A la station de Caumartin, Mme Garnier la fit lever.
—C'est ici que nous descendons.
Elles gravirent les marches de la sortie sans mot dire et retrouvèrent le jour et le bruyant mouvement du boulevard Haussmann, devant les magasins du Printemps.
Machinalement, sans se demander où elle allait Mlle Lavernière suivait Mme Garnier qui traversa la rue Auber et prit la rue Tronchet.
Quand elles arrivèrent rue Vignon, Mme Garnier se décida tout à coup à la révélation qui lui coûtait.

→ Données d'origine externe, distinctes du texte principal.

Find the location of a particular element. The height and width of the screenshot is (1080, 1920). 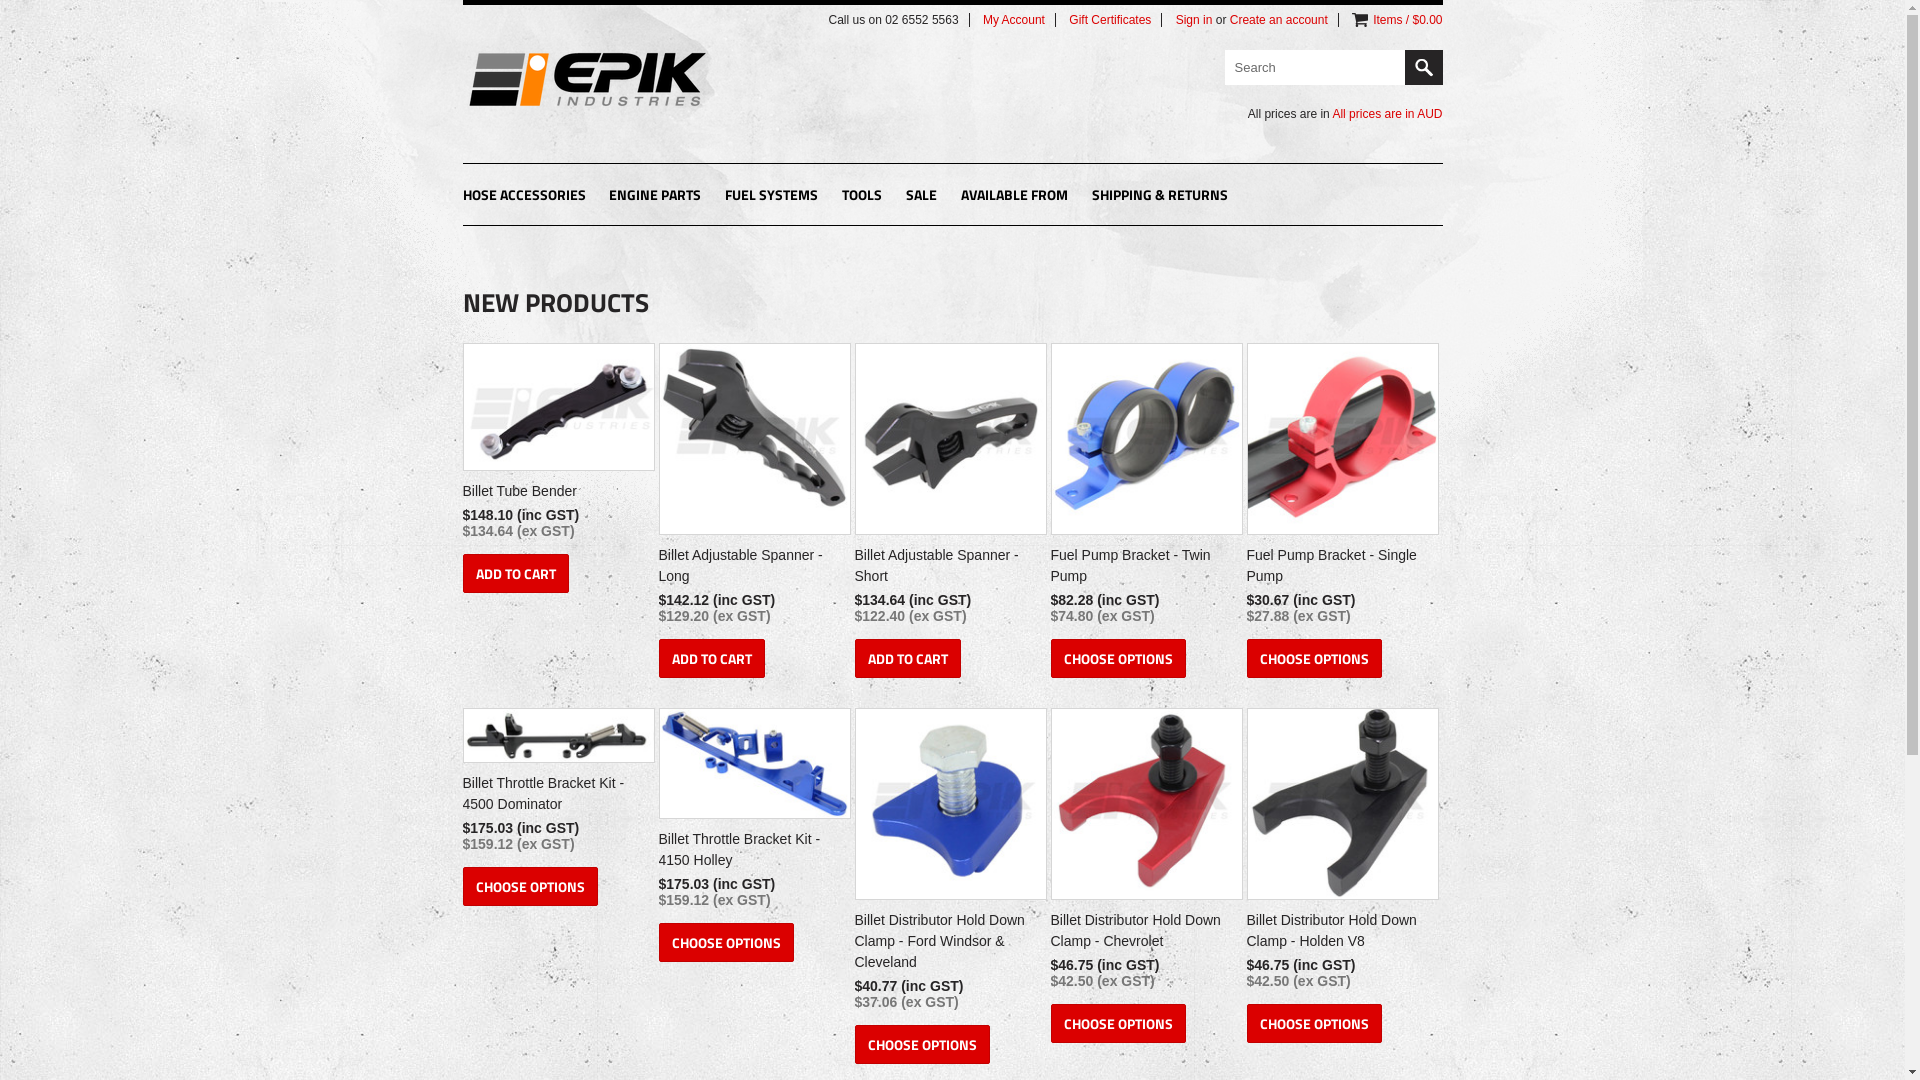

—Ecoutez, ma chère, je ne veux plus avoir de secrets pour vous. Vous savez que chaque jour j'essaie de me libérer pendant quelques heures?...
Mlle Armande leva la tête, intriguée, oubliant ses propres préoccupations.
—Oui, j'ai remarqué...
—Vous pensez bien que ce n'est pas pour le plaisir de me promener?... Le fait est que, comme j'ai le souci de mes derniers jours, j'ai accepté une part dans une entreprise commerciale qu'il me faut bien surveiller un peu... J'y ai placé toutes les économies que j'ai pu faire. Voici trois ans que c'est en train, et si cela continue de prospérer, je pense que lorsque j'atteindrai l'âge de la retraite, je pourrai vivre modestement de mes rentes.